■ Task item
Return exactly the listing's lines, from its first line to the line holding "The width and height of the screenshot is (1160, 1032).", ends included.

■ Data under study
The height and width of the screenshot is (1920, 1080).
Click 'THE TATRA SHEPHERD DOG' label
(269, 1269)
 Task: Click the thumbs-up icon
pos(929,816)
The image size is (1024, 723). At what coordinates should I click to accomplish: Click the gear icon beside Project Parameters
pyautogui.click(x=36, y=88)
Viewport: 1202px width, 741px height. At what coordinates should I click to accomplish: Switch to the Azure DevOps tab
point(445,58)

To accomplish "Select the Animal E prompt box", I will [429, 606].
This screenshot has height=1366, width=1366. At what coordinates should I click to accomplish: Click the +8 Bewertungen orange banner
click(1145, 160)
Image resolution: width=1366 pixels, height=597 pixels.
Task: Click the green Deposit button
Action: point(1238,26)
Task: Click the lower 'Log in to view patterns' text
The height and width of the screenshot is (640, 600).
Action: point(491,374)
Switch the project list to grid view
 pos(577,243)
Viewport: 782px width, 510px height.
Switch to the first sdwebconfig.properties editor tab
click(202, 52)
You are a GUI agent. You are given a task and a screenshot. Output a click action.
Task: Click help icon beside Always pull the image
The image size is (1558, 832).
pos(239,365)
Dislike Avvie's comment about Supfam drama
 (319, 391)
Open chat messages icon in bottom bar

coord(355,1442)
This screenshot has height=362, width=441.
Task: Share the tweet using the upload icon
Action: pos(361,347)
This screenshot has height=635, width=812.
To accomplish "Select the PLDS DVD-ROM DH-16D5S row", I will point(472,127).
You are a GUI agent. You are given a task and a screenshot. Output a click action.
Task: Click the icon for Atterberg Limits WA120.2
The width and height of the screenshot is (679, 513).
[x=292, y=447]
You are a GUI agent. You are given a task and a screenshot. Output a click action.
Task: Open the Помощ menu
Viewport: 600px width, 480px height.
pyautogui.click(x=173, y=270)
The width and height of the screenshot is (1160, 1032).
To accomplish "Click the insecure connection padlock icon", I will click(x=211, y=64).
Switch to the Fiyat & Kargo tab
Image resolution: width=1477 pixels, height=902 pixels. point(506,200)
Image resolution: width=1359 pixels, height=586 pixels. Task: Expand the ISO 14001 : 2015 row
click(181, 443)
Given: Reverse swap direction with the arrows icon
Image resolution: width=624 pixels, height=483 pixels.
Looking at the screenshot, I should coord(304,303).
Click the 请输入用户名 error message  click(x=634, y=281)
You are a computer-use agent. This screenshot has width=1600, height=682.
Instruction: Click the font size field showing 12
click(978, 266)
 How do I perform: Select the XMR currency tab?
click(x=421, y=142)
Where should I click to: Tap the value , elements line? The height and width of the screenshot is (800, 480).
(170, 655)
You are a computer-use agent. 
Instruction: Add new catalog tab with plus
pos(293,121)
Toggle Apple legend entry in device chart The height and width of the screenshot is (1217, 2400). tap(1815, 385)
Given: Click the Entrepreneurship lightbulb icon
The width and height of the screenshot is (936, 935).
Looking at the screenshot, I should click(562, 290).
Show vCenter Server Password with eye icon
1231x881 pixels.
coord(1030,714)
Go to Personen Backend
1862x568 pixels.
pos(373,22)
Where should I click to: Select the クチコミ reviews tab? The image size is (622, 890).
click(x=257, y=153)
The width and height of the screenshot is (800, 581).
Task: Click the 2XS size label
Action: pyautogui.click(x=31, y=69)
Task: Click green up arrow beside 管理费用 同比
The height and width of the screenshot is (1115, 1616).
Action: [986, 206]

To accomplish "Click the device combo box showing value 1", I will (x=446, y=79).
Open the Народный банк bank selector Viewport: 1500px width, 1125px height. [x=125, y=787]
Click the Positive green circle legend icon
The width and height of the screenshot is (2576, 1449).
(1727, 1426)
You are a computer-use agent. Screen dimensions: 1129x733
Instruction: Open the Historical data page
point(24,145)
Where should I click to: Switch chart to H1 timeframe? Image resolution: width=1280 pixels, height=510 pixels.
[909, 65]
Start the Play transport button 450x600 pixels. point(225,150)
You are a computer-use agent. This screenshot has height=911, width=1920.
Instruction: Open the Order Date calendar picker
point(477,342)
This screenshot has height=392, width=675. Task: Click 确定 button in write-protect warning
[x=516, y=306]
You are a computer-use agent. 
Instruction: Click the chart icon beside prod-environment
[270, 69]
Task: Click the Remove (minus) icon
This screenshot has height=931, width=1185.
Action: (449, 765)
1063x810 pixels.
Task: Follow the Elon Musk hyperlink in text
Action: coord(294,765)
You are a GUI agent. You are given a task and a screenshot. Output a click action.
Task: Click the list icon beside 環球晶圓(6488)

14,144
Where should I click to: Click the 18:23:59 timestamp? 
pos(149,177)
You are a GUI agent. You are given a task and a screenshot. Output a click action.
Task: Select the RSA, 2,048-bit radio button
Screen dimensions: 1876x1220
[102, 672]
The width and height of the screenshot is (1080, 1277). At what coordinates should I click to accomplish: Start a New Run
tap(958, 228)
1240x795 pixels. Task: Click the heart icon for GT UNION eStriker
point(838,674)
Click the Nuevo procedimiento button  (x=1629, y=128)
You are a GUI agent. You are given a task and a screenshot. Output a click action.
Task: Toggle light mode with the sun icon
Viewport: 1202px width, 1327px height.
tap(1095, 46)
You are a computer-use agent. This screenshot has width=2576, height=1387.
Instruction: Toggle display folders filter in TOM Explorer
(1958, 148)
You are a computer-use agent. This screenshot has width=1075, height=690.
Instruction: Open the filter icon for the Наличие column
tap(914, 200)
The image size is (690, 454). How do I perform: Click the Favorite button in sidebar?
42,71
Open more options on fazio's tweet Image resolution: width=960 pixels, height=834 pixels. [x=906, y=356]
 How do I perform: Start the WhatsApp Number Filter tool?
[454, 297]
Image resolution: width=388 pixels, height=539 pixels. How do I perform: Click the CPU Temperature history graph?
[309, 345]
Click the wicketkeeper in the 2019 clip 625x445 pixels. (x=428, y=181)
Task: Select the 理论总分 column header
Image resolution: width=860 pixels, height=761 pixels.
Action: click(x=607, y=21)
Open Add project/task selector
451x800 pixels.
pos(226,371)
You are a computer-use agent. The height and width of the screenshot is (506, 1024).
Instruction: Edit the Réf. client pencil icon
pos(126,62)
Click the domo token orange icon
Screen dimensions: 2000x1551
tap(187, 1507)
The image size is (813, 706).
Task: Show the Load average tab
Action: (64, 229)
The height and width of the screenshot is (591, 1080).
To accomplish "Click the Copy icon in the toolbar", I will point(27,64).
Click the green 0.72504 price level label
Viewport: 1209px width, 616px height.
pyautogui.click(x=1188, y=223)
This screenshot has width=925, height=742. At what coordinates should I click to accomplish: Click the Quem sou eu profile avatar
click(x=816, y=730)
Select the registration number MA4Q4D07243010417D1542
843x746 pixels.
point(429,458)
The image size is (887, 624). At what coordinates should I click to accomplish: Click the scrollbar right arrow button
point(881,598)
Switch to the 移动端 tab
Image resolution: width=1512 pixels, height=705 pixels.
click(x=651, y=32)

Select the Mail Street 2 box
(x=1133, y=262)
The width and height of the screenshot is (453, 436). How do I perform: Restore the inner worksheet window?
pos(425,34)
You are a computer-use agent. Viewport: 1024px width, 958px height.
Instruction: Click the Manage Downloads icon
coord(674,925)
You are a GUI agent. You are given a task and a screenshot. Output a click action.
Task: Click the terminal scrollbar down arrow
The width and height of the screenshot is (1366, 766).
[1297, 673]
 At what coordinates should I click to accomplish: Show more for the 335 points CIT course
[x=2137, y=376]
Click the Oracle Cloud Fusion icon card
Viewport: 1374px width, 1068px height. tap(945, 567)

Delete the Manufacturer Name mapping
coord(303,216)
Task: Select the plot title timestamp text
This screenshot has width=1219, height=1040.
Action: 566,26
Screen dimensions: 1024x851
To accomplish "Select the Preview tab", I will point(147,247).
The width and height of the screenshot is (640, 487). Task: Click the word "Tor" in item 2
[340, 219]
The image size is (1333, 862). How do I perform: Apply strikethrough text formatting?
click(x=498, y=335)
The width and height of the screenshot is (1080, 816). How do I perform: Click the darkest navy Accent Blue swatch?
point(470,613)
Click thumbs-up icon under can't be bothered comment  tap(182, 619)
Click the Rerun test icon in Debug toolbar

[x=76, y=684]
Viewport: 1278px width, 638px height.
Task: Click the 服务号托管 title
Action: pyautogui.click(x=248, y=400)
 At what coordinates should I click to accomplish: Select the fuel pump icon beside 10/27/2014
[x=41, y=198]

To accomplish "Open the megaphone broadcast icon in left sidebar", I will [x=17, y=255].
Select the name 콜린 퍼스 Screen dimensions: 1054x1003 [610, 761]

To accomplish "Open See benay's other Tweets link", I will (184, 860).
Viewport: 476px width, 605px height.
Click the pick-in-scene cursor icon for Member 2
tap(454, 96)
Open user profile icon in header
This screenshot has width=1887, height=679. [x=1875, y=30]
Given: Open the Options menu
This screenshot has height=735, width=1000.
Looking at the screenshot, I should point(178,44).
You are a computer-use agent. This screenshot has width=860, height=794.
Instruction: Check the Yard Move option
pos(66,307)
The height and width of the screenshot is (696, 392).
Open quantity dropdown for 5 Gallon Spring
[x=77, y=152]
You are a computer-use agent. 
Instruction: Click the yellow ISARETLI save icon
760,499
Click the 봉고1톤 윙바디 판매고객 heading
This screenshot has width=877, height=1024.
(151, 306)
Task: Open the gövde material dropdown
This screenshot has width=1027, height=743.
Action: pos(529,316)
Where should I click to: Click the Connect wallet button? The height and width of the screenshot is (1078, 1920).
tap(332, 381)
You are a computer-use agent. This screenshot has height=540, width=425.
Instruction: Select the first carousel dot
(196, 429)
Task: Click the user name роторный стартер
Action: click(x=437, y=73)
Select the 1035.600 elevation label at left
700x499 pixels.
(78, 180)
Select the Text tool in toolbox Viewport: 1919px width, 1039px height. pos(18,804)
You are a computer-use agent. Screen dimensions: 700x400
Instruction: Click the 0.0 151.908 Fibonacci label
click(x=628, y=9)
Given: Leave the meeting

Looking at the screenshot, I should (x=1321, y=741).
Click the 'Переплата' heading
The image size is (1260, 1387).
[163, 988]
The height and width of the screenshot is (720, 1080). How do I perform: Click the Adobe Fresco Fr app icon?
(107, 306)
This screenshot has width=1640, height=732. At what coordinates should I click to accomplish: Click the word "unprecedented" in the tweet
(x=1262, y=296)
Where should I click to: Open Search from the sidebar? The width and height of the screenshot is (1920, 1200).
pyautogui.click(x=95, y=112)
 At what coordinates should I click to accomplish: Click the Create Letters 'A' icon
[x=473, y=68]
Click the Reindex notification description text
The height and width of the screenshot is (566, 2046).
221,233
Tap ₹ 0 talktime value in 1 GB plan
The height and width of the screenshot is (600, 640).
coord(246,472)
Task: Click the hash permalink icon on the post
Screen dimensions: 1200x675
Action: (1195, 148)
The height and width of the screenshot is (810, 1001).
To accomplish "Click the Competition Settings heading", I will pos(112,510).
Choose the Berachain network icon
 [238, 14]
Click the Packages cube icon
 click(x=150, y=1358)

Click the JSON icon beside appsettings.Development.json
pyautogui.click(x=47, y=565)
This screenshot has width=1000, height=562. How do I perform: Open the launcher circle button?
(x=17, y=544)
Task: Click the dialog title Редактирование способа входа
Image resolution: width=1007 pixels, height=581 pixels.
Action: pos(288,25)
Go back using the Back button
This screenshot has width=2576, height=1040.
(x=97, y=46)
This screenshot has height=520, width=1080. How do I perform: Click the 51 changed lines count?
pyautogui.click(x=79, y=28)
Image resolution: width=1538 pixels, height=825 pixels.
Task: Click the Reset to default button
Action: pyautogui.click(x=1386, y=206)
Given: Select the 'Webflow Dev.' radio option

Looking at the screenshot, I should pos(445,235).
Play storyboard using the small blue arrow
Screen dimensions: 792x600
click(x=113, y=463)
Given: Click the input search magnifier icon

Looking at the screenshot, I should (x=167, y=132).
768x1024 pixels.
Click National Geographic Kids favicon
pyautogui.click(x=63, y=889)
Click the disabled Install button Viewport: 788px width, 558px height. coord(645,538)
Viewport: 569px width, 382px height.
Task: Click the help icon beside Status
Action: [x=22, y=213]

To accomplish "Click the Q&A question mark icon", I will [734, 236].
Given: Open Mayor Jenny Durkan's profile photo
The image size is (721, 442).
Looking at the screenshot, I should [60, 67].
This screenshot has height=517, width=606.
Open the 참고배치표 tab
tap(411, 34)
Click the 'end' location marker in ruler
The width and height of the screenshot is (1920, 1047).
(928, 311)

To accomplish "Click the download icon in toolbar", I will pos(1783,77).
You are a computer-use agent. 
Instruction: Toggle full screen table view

■ Written solution
The height and width of the screenshot is (1920, 1080).
Click 'THE TATRA SHEPHERD DOG' label
(269, 1269)
 Task: Click the thumbs-up icon
pos(929,816)
The image size is (1024, 723). At what coordinates should I click to accomplish: Click the gear icon beside Project Parameters
pyautogui.click(x=36, y=88)
Viewport: 1202px width, 741px height. At what coordinates should I click to accomplish: Switch to the Azure DevOps tab
point(445,58)

To accomplish "Select the Animal E prompt box", I will [429, 606].
This screenshot has height=1366, width=1366. At what coordinates should I click to accomplish: Click the +8 Bewertungen orange banner
click(1145, 160)
Image resolution: width=1366 pixels, height=597 pixels.
Task: Click the green Deposit button
Action: point(1238,26)
Task: Click the lower 'Log in to view patterns' text
The height and width of the screenshot is (640, 600).
Action: point(491,374)
Switch the project list to grid view
 pos(577,243)
Viewport: 782px width, 510px height.
Switch to the first sdwebconfig.properties editor tab
click(202, 52)
You are a GUI agent. You are given a task and a screenshot. Output a click action.
Task: Click help icon beside Always pull the image
The image size is (1558, 832).
pos(239,365)
Dislike Avvie's comment about Supfam drama
 (319, 391)
Open chat messages icon in bottom bar

coord(355,1442)
This screenshot has height=362, width=441.
Task: Share the tweet using the upload icon
Action: pos(361,347)
This screenshot has height=635, width=812.
To accomplish "Select the PLDS DVD-ROM DH-16D5S row", I will point(472,127).
You are a GUI agent. You are given a task and a screenshot. Output a click action.
Task: Click the icon for Atterberg Limits WA120.2
The width and height of the screenshot is (679, 513).
[x=292, y=447]
You are a GUI agent. You are given a task and a screenshot. Output a click action.
Task: Open the Помощ menu
Viewport: 600px width, 480px height.
pyautogui.click(x=173, y=270)
The width and height of the screenshot is (1160, 1032).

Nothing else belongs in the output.